▸ Requirement
Write out every line below that contains "will".

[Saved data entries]
* * * *

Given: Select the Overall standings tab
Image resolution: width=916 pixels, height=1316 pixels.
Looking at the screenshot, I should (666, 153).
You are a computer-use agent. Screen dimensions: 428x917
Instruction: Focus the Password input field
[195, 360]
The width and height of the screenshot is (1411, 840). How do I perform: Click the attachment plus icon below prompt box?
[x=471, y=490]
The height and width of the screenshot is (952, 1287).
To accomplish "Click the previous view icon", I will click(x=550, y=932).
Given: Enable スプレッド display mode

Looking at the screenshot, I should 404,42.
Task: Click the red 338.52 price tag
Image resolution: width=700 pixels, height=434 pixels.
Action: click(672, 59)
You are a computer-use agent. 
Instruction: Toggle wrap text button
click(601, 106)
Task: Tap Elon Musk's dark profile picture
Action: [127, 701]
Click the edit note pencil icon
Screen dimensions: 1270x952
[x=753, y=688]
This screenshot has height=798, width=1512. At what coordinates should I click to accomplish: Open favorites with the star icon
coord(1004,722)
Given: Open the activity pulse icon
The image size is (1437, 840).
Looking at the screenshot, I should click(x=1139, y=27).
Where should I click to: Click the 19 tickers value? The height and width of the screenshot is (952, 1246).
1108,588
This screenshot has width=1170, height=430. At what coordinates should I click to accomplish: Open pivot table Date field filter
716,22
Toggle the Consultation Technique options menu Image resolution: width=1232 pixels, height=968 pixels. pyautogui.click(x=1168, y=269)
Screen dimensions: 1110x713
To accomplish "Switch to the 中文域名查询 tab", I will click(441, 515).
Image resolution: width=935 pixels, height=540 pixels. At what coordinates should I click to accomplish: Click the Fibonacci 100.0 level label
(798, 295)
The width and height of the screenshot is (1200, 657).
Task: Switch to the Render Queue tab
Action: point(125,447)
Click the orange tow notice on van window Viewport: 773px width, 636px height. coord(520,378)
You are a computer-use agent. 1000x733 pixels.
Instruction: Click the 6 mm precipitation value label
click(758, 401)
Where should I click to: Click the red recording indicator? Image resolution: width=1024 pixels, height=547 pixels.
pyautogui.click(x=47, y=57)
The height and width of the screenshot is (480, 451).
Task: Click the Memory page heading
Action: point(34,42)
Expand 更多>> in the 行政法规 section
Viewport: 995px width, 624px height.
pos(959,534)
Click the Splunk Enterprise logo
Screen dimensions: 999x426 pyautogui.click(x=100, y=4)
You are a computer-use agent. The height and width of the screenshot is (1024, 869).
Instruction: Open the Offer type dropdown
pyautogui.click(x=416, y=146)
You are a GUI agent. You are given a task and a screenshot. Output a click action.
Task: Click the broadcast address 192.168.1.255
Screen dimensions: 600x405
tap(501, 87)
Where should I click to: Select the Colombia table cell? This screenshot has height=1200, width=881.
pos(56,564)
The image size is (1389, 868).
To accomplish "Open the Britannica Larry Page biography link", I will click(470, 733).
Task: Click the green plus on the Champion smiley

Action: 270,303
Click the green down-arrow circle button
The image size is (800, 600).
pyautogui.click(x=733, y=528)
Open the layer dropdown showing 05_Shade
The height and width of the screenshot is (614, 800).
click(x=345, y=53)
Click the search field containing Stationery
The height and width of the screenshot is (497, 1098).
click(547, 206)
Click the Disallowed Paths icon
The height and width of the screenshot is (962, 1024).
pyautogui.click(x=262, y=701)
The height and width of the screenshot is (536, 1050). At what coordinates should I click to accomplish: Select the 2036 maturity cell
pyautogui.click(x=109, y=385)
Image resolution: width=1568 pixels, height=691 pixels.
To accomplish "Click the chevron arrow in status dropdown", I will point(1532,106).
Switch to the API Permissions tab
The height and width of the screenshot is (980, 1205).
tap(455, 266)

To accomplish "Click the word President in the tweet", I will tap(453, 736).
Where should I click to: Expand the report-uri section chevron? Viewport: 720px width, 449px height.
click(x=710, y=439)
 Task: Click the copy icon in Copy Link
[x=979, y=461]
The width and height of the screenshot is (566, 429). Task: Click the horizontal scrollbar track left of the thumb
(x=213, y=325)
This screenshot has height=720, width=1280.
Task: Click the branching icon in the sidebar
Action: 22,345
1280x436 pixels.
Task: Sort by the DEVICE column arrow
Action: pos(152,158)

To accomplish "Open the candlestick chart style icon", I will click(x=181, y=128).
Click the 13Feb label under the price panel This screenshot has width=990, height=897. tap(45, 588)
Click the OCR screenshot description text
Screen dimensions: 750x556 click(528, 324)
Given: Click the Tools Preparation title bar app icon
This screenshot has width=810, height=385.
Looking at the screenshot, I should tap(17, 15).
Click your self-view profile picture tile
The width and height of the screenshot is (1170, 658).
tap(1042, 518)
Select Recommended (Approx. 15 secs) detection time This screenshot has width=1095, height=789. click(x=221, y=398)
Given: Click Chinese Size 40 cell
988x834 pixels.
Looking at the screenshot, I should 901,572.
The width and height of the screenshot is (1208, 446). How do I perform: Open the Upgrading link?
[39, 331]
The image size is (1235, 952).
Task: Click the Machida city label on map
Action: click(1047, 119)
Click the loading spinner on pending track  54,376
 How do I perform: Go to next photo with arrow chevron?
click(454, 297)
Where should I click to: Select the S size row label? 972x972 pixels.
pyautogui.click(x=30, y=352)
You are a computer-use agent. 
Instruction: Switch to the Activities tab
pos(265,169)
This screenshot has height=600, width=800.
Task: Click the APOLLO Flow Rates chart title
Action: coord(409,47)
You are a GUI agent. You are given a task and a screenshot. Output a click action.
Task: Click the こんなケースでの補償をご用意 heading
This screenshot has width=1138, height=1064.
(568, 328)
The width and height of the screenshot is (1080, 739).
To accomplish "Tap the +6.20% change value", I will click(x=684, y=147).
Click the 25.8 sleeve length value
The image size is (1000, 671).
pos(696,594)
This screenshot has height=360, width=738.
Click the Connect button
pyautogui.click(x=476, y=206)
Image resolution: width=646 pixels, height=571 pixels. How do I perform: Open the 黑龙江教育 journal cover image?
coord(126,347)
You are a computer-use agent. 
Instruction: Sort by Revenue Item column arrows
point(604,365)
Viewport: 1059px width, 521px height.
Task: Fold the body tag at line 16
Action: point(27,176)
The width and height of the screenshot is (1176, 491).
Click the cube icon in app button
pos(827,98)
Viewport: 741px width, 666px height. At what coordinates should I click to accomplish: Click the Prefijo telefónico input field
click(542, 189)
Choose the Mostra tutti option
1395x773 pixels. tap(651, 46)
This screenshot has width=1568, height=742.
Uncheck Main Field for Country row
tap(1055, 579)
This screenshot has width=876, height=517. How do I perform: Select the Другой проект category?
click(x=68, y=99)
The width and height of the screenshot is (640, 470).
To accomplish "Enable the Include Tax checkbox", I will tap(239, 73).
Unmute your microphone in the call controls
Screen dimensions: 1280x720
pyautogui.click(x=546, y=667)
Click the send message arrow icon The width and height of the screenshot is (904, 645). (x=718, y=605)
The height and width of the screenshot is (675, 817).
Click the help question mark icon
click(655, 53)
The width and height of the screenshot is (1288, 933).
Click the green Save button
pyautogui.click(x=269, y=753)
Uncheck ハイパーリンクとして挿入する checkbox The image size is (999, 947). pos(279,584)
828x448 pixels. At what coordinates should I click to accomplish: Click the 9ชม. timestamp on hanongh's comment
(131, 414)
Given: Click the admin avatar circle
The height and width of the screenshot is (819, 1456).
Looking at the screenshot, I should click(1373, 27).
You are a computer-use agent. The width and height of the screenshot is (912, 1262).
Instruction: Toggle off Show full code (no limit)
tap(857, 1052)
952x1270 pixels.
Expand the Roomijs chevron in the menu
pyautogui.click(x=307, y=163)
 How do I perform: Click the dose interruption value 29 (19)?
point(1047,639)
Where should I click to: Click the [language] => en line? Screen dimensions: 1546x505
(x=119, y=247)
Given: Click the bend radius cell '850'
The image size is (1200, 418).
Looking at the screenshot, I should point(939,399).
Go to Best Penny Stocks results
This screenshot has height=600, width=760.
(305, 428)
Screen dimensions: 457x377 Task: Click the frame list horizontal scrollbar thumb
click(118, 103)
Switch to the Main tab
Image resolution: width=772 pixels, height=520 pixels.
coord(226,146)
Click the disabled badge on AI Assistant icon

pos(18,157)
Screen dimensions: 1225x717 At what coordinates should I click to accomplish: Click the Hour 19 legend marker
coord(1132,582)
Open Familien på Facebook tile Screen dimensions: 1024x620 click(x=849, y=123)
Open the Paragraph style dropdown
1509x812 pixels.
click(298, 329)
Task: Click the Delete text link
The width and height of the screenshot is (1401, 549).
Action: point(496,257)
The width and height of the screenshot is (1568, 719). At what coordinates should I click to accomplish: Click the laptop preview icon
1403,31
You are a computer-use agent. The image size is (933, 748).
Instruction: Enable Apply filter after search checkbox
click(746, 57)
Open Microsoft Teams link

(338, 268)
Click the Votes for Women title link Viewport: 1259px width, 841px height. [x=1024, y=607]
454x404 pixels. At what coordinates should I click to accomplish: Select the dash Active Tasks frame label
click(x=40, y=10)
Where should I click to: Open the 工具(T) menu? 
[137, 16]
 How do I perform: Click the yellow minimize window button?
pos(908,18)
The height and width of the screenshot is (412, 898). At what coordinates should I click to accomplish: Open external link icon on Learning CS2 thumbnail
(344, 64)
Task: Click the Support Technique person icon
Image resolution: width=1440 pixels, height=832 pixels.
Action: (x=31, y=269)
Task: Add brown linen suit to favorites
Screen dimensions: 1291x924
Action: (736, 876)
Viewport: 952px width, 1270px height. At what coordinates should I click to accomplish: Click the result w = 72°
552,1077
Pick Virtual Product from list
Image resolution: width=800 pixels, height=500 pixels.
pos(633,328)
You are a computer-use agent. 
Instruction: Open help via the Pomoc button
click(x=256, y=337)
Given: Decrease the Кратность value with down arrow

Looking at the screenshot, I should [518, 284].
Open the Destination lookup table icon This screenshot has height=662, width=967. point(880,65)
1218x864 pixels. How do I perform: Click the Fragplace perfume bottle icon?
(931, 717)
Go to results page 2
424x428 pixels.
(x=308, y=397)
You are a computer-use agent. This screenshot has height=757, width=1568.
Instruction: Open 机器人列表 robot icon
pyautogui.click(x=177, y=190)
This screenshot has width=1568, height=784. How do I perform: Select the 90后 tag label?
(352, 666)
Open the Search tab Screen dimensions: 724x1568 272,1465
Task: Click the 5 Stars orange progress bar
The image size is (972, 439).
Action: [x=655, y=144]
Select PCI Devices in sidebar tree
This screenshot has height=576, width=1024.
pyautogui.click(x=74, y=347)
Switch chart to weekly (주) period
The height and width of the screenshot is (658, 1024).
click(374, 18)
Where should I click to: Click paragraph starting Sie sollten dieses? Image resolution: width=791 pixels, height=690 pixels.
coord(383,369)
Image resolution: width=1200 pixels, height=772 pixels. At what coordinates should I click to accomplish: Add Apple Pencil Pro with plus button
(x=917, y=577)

* * * *

▸ Your response
To accomplish "Click the previous view icon", I will click(x=550, y=932).
To accomplish "Switch to the 中文域名查询 tab", I will click(441, 515).
To accomplish "Open the Britannica Larry Page biography link", I will click(470, 733).
To accomplish "Click the chevron arrow in status dropdown", I will point(1532,106).
To accomplish "Click the word President in the tweet", I will tap(453, 736).
To accomplish "Open the candlestick chart style icon", I will click(x=181, y=128).
To accomplish "Tap the +6.20% change value", I will click(x=684, y=147).
To accomplish "Enable the Include Tax checkbox", I will tap(239, 73).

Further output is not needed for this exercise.